Scientific Research does not exist independent of geopolitical concerns. Japan is now taking the lead in constructing a Free and Open Indo-Pacific. This will need STI collaboration, especially as the strategy evolves beyond immediate concerns of security and defence. Referring to the G7 Science and Technology Ministers’ Declaration, Ambassador Kawamura said that STI collaboration is important not only in itself “but also for making international science and technology cooperation in areas such as AI consistent with human rights, fundamental freedoms and our shared democratic values.” Democracy enriches scientific collaboration because it permits scientists and students to exchange freely, without even thinking about possible state surveillance of their private conversations or political consequences of human relations that are inevitably about more than technology.
Nowadays, some states seem to be using technological advances in AI for surveillance technologies to oppress their own citizens.
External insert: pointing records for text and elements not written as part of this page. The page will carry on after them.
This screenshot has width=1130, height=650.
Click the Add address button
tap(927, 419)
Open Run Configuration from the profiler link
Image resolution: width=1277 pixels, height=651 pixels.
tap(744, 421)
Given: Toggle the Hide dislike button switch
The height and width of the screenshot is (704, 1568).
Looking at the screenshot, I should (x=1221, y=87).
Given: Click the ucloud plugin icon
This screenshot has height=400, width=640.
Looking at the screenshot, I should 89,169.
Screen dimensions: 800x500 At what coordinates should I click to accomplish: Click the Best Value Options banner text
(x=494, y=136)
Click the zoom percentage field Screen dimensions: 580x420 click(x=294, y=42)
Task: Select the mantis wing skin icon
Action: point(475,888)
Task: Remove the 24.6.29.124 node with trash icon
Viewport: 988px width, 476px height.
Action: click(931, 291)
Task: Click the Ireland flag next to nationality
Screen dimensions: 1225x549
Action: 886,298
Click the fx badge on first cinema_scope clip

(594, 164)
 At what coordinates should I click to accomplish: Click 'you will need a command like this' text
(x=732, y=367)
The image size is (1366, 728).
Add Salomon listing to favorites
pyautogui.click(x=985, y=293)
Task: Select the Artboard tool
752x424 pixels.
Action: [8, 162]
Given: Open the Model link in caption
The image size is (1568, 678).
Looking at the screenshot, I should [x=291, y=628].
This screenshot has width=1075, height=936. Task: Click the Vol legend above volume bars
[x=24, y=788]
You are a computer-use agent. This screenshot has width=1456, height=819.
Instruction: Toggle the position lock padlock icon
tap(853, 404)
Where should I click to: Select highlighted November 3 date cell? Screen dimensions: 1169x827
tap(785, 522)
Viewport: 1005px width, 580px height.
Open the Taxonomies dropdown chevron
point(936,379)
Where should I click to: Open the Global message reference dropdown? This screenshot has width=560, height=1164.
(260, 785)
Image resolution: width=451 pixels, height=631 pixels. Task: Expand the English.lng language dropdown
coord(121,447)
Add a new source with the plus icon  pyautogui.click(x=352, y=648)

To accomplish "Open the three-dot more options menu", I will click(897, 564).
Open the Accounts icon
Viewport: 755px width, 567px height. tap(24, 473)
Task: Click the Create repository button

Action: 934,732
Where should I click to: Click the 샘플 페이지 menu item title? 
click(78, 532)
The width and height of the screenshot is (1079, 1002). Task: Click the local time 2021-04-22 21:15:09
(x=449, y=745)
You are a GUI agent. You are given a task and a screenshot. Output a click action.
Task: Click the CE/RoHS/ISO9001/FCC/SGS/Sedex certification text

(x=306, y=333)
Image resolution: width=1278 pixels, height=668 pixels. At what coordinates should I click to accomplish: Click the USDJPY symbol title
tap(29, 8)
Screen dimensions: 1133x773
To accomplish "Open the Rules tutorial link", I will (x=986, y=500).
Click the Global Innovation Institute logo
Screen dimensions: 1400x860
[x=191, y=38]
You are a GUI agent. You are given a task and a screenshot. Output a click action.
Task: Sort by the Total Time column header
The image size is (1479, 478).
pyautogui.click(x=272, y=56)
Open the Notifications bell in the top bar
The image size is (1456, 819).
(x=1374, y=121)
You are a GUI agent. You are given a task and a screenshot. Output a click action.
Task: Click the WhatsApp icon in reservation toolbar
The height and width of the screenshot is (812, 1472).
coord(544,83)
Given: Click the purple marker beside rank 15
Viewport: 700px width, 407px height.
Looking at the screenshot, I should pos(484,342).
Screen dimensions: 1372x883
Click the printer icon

There is an increasing risk that STI can be used for military aggression. Even on COVID-19, which should be a shared global quest for solutions, some states have been less reliable than others in cooperation with Canada; or have weaponized masks and vaccines. In this context, and especially if austerity follows the pandemic, states must allocate scarce resources wisely. With shared values of human rights and democracy, Canada and Japan can collaborate with others to create a science-based Free and Open Indo-Pacific. Together, our scientists can tackle COVID-19 and address emerging priorities of climate change and technologies’ ethical use. Canada and Japan collaborate to hope that our science may eventually convince even the most recalcitrant states to join us in a world of peace, shared human rights, and mutual prosperity.